* How to complete this task *
Every line of the listing that contains the word "width" is to be copied out.

* Record excerpts *
--
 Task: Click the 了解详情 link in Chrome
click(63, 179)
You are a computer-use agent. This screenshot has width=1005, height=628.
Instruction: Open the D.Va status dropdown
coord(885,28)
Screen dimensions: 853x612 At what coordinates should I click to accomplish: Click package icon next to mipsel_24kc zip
--
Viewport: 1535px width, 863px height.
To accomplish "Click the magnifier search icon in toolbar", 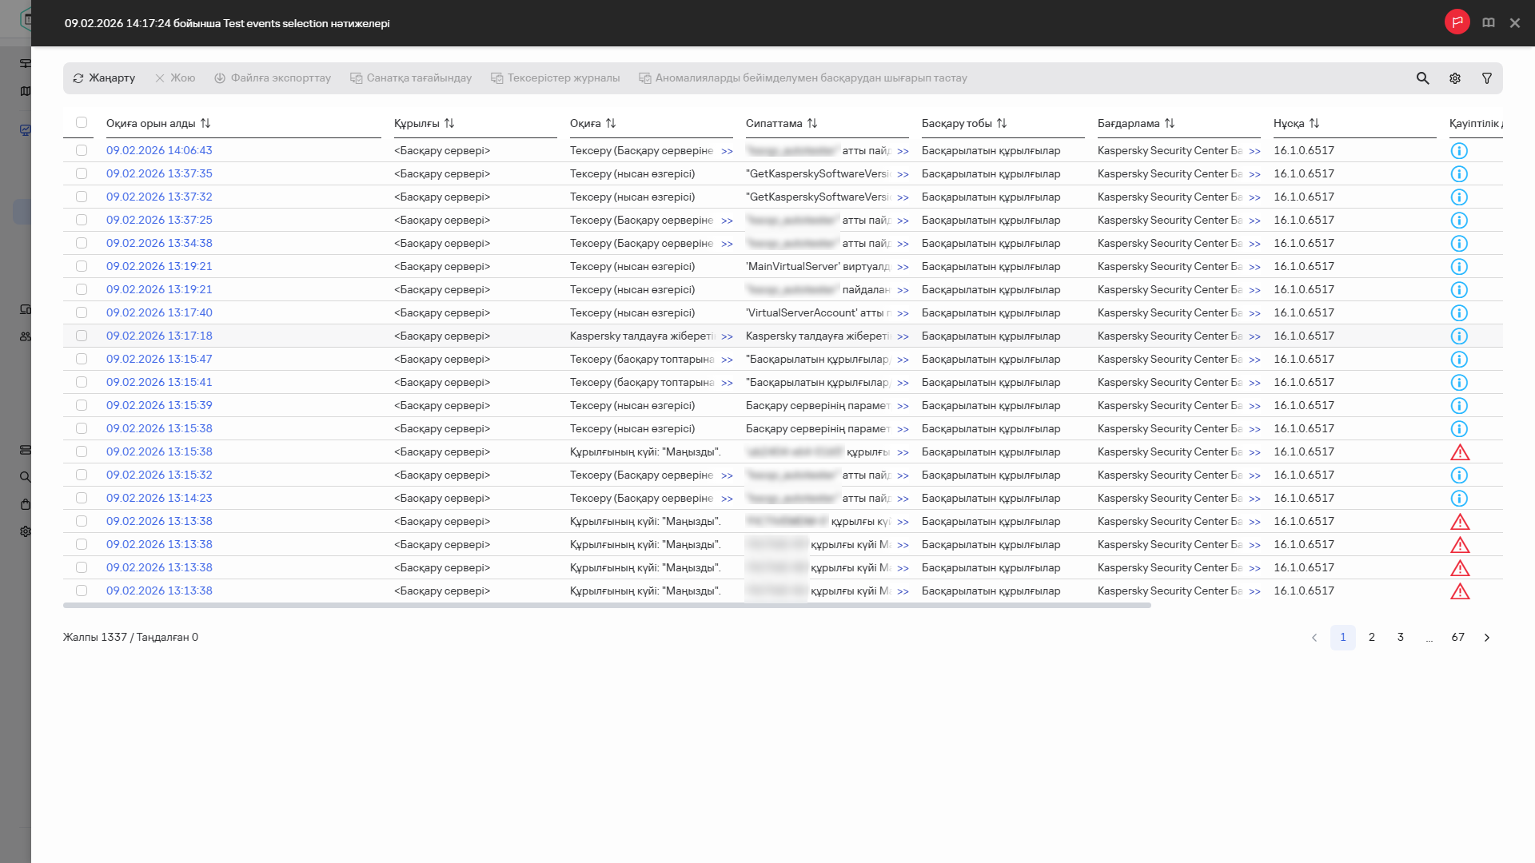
--
* Written answer *
You are a computer-use agent. This screenshot has width=1005, height=628.
Viewport: 1535px width, 863px height.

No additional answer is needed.